[START Page]

The Briefing 09-09-14

The Briefing 09-09-14

The Briefing

 

September 9, 2014

This is a rush transcript. This copy may not be in its final form and may be updated.

 

It’s Tuesday, September 9, 2014.  I’m Albert Mohler and this is The Briefing, a daily analysis of news and events from a Christian worldview.

1) Momentum of Scotland referendum gentle reminder of transience of political realities

We are accustomed to the map staying relatively stable; certainly very stable when it comes to the most important nations on earth, the most long-lasting and intact nations over the last several centuries. Among those, without question, is the nation known as the United Kingdom. Americans often referred to the United Kingdom as Britain, or using the shorthand often as England. But the United Kingdom includes not only England, but Scotland and Wales – at least for now. But next week the population of Scotland is set to vote in a referendum about whether or not to remain in United Kingdom. And even as observers in London and elsewhere had expected that the vote would be a resounding no, the tables appear to have turned in the last several days before this historic referendum.

[END Page]
[START Data section]

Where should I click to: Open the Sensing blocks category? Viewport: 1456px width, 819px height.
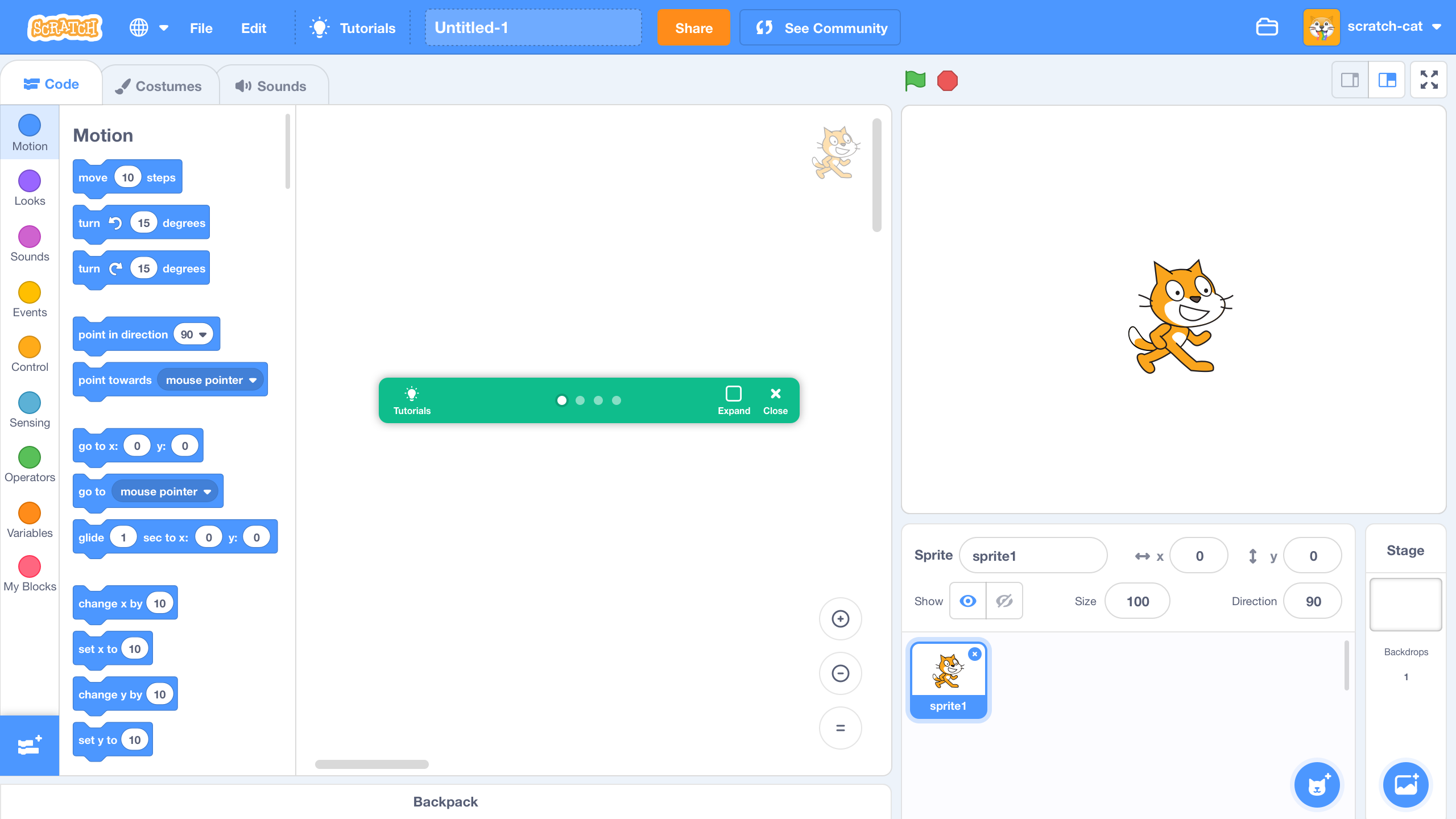(x=29, y=407)
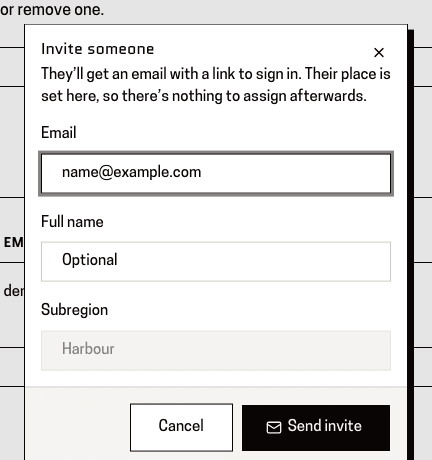Click the Full name label
The height and width of the screenshot is (460, 432).
(72, 222)
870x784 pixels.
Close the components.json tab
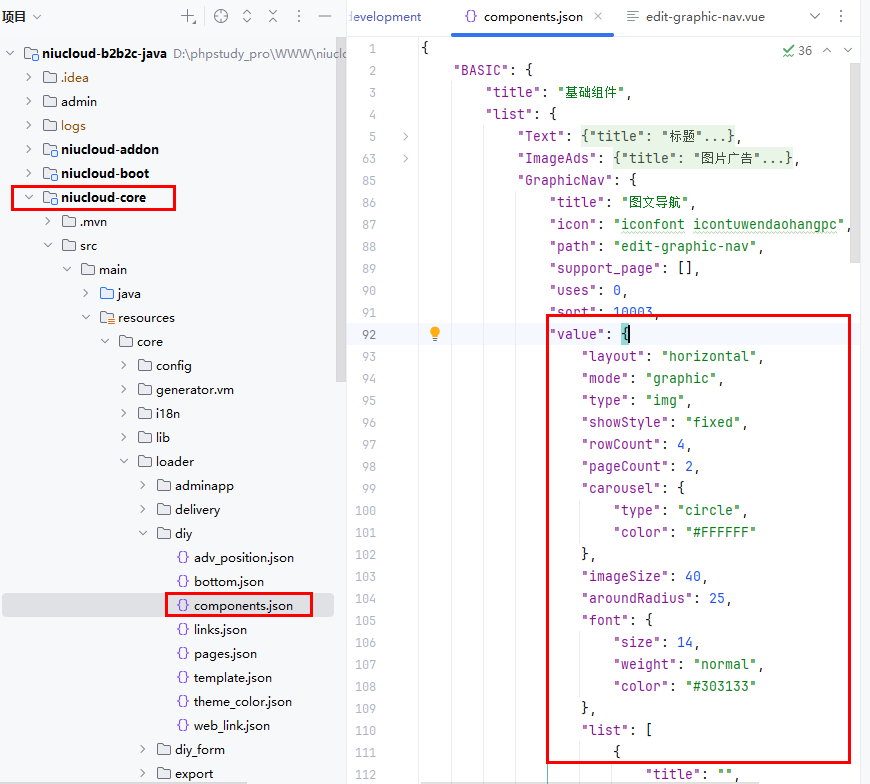(596, 17)
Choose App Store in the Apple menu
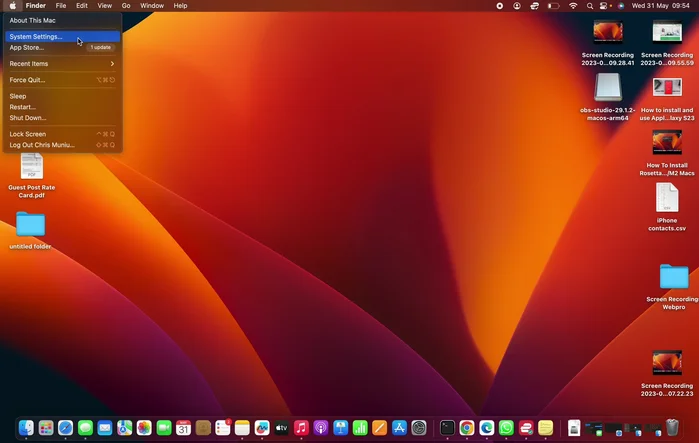This screenshot has width=699, height=443. coord(27,47)
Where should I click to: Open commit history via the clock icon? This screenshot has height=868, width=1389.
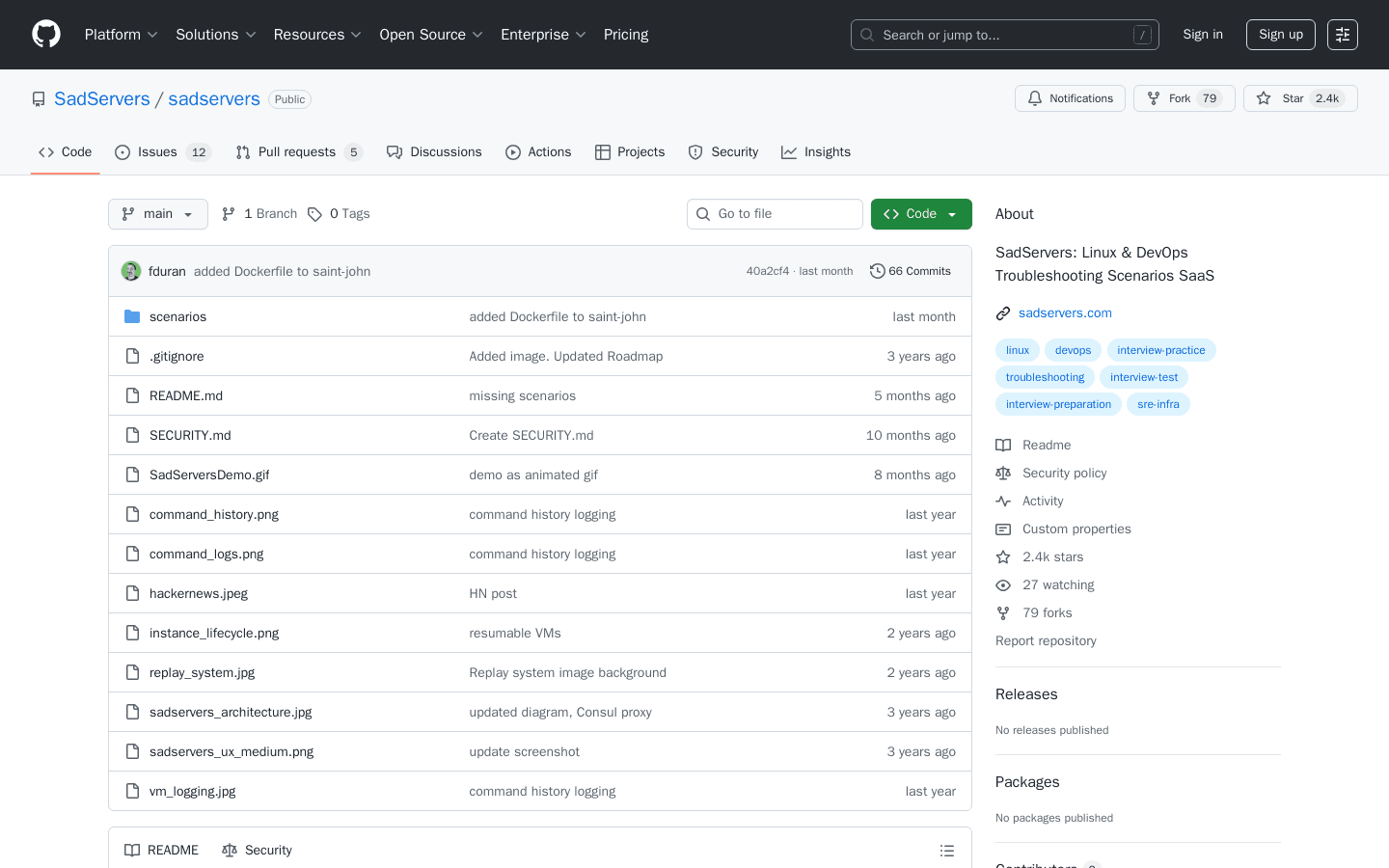[x=877, y=271]
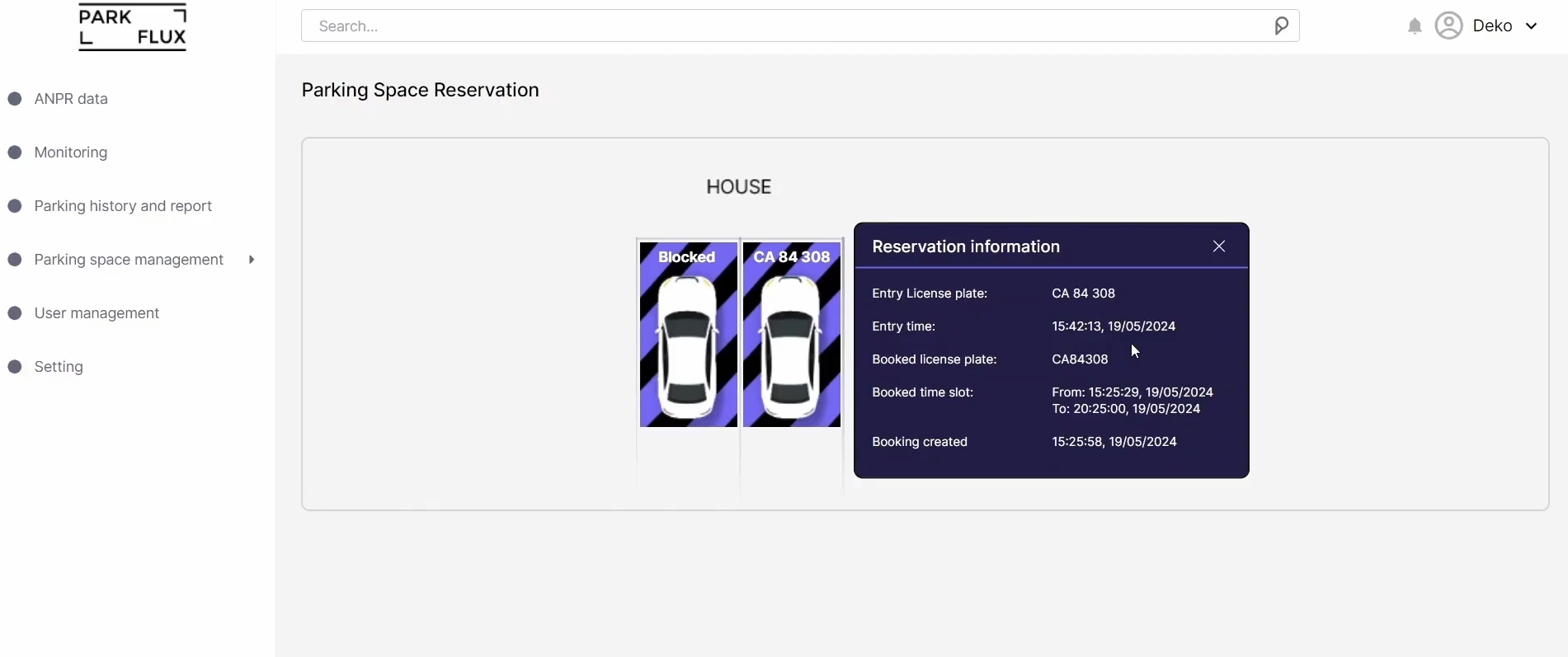Click the Deko username label
Image resolution: width=1568 pixels, height=657 pixels.
(1492, 26)
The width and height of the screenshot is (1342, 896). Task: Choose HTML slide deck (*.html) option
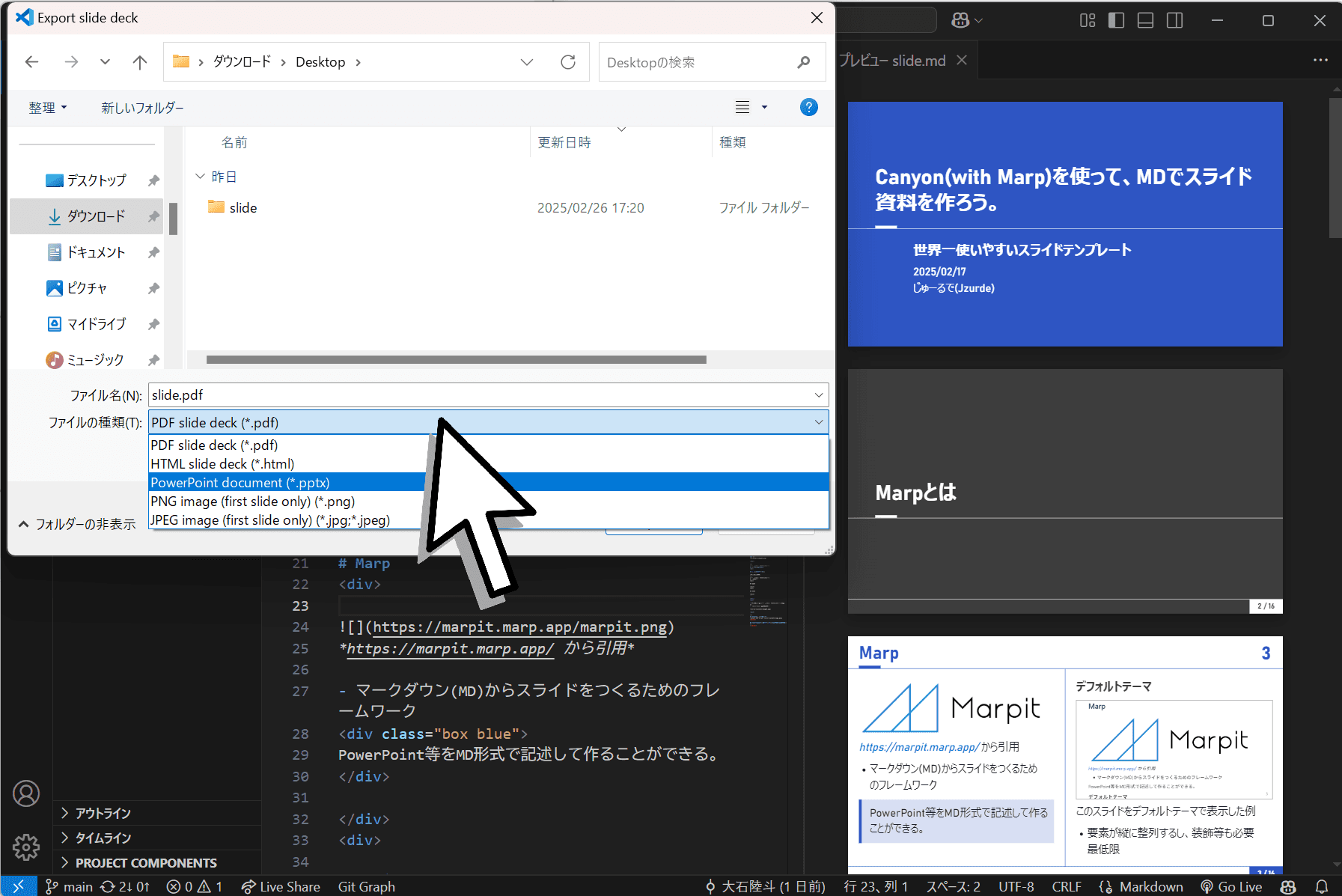coord(222,464)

[END Data section]

:: Given instruction ::
Decide whether each statement below agrees with the transcript of The Briefing shown above the records, answering yes or no and quoting the deciding words of the transcript: (a) The United Kingdom includes Scotland and Wales as well as England. (b) Scotland's referendum had already taken place by the date of the transcript. (c) Observers in London had expected a resounding yes vote.

:: Answer to this problem ::
(a) Yes: "the United Kingdom includes not only England, but Scotland and Wales"
(b) No: "next week the population of Scotland is set to vote in a referendum"
(c) No: "observers in London and elsewhere had expected that the vote would be a resounding no"